Figure 7. UTX and UTY associate in common protein complexes and are capable of H3K27 demethylase independent gene regulation.

Figure 7

(A) Co-transfection of HA-UTX with Flag-UTX or Flag-UTY demonstrates that HA-UTX can immunoprecipitate with both Flag-UTX and Flag-UTY. (B) Immunoprecipitation of Flag-UTX and Flag-UTY reveal interaction with RBBP5, a component of the H3K4 methyl-transferase complex. Flag vector transfection was used as a negative control for immunoprecipitation. (C) Fnbp1, a gene targeted directly by UTX, has intermediate downregulation in XUtx− YUty+ MEFs (68% of WT, t-test p-value = 0.002), but was further compromised in XUtx− XUtx− (42% of WT, t-test p-value relative to XUtx− YUty+ = 0.001) and XUtx− YUty− (48% of WT, t-test p-value relative to XUtx− YUty+ = 0.02, N>4 independent MEF lines per genotype) MEFs. MEFs were generated from the XUtxGT2Δ and YUtyGT alleles. (D) Fnbp1 is similarly mis-expressed in XUtxGT2fl allelic combinations of E12.5 MEFs. XUtx− XUtx− and XUtx− YUty− MEFs significantly differ from XUtx− YUty+ MEFs (t-test p-value = 0.05 and 0.02 respectively, N>4 independent MEF lines per genotype). (E) H3K27me3 ChIP was performed on E12.5 XUtx+ YUty+ control (green) and XUtx− XUtx− (red) MEFs. An IgG antibody control is indicated in grey. Quantitative PCR for the ChIP was performed over a negative control region (an intergenic region) as well as a positive control (HoxB1). Fnbp1 failed to accumulate H3K27me3 in XUtx− XUtx− MEFs (t-test p-value = 0.5, N = 4 independent MEF lines per genotype). (F) H3K4me3 ChIP was performed on E12.5 XUtx+ YUty+ control (green) and XUtx− XUtx− (red) MEFs.
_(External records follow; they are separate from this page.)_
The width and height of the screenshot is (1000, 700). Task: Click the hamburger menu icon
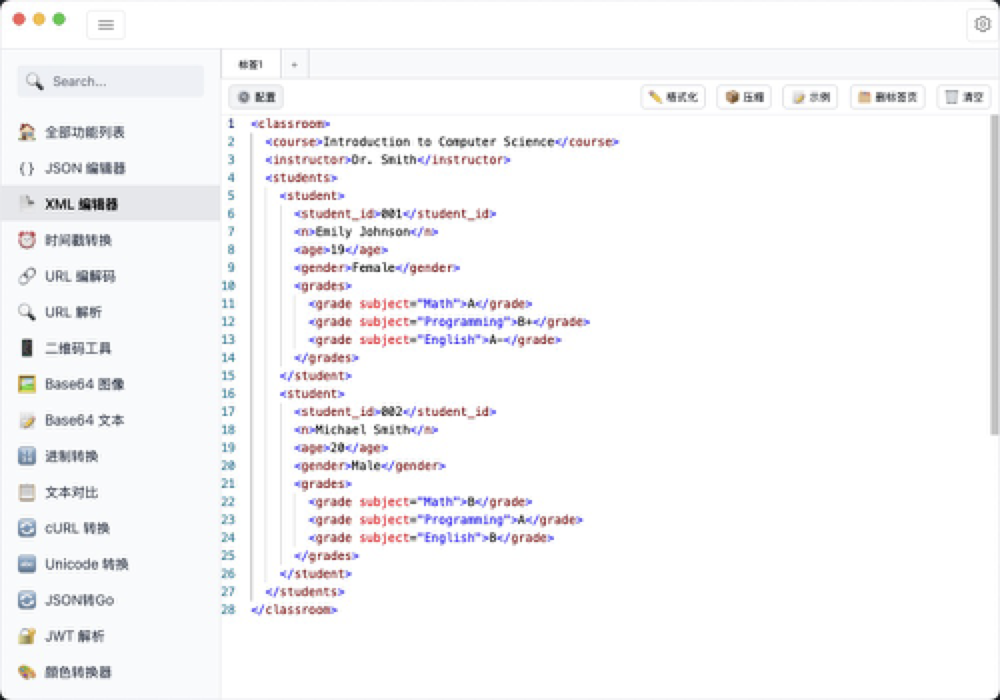(106, 24)
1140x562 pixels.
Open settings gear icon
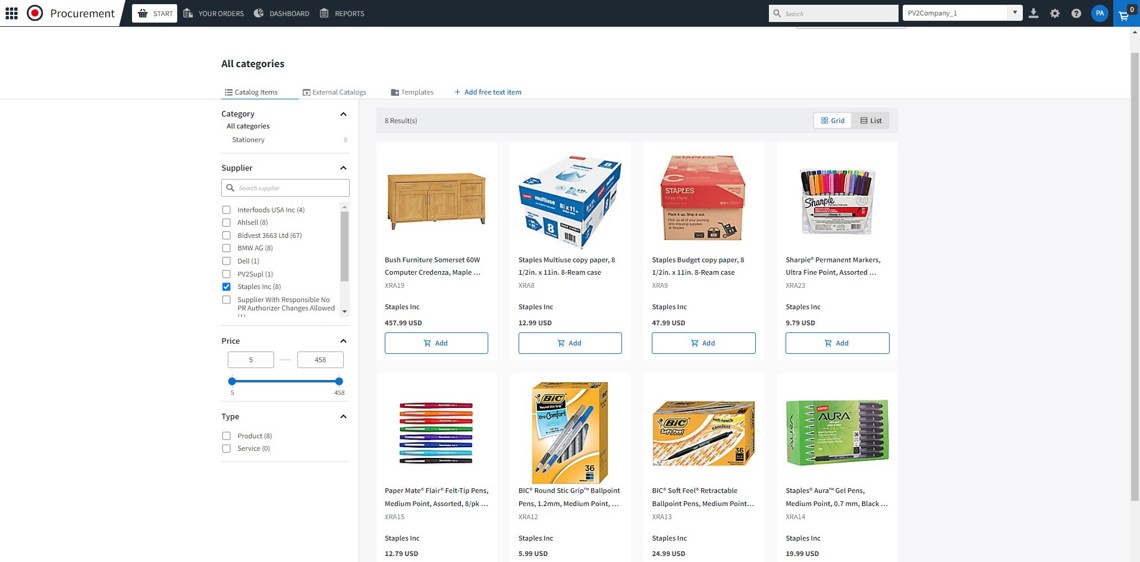[x=1055, y=14]
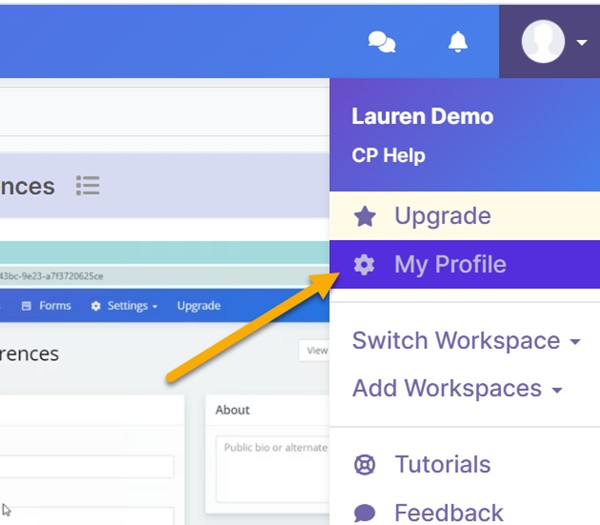Choose the Tutorials menu entry

[x=442, y=465]
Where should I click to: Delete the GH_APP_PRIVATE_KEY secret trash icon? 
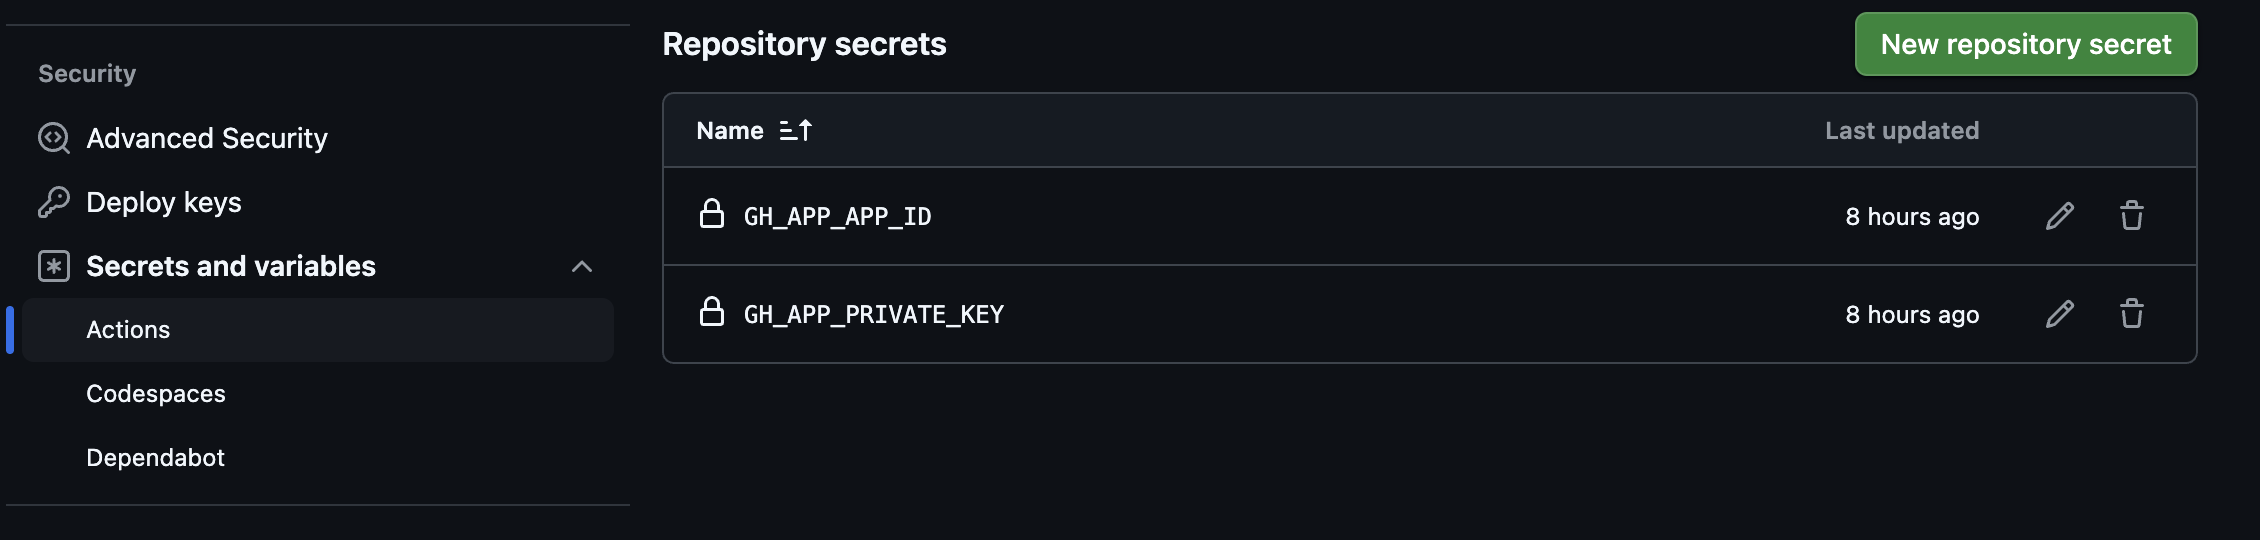[2131, 314]
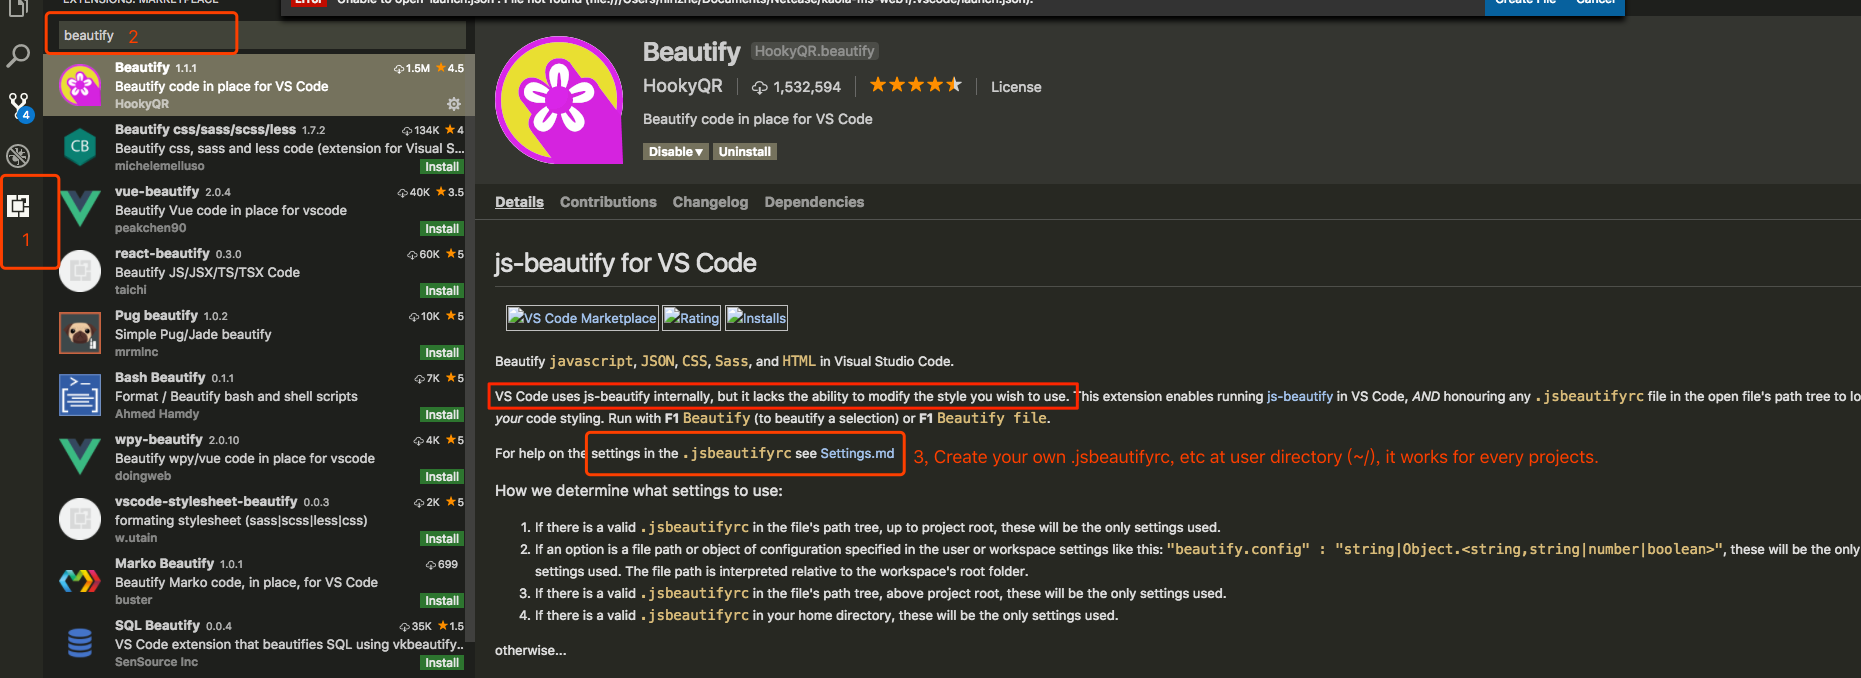Viewport: 1861px width, 678px height.
Task: Install the vue-beautify extension
Action: 442,229
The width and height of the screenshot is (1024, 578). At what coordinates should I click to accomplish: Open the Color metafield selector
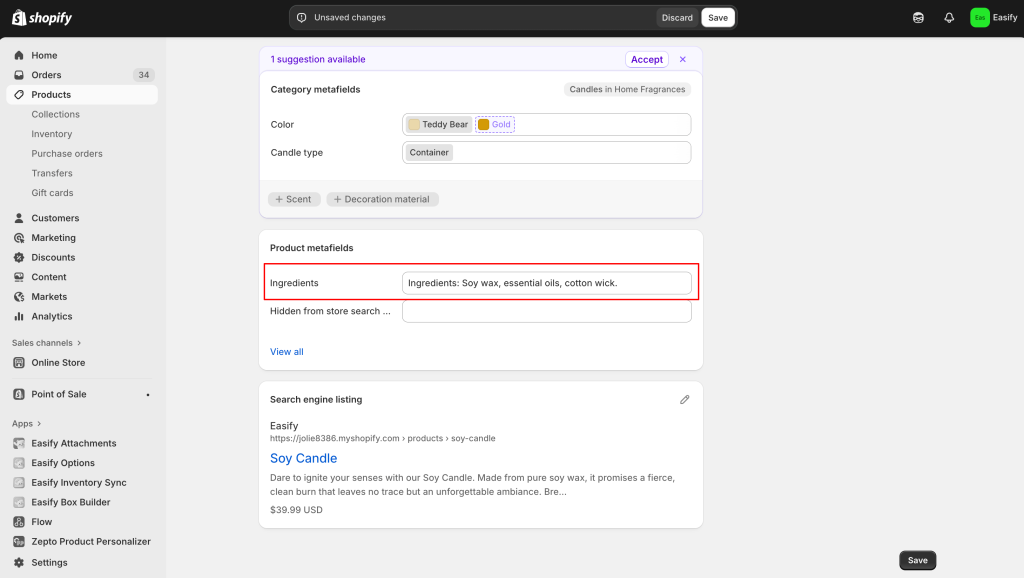coord(600,125)
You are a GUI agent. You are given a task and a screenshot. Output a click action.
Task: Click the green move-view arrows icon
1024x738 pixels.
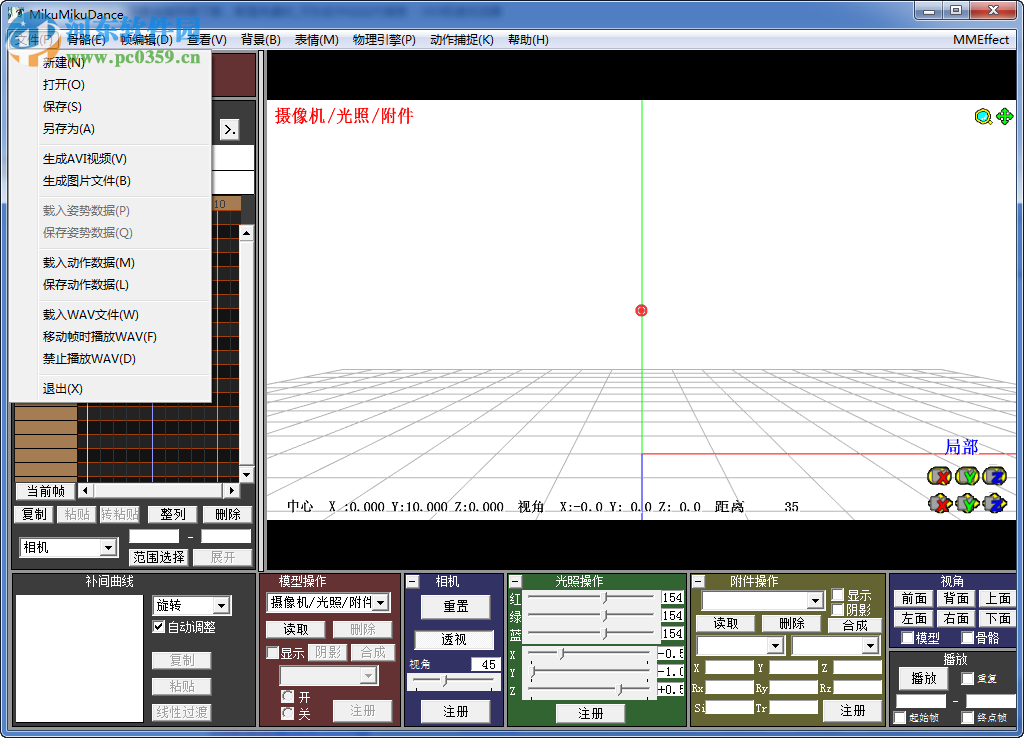(1004, 117)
An IgG antibody control is indicated in grey. Quantitative PCR for the ChIP was performed over a negative control region (intergenic region) as well as a positive control (Npm1). The WT Fnbp1 promoter exhibited significant H3K4me3 accumulation, which was reduced in XUtx− XUtx− MEFs (t-test p-value = 0.005, N = 3 independent MEF lines per genotype).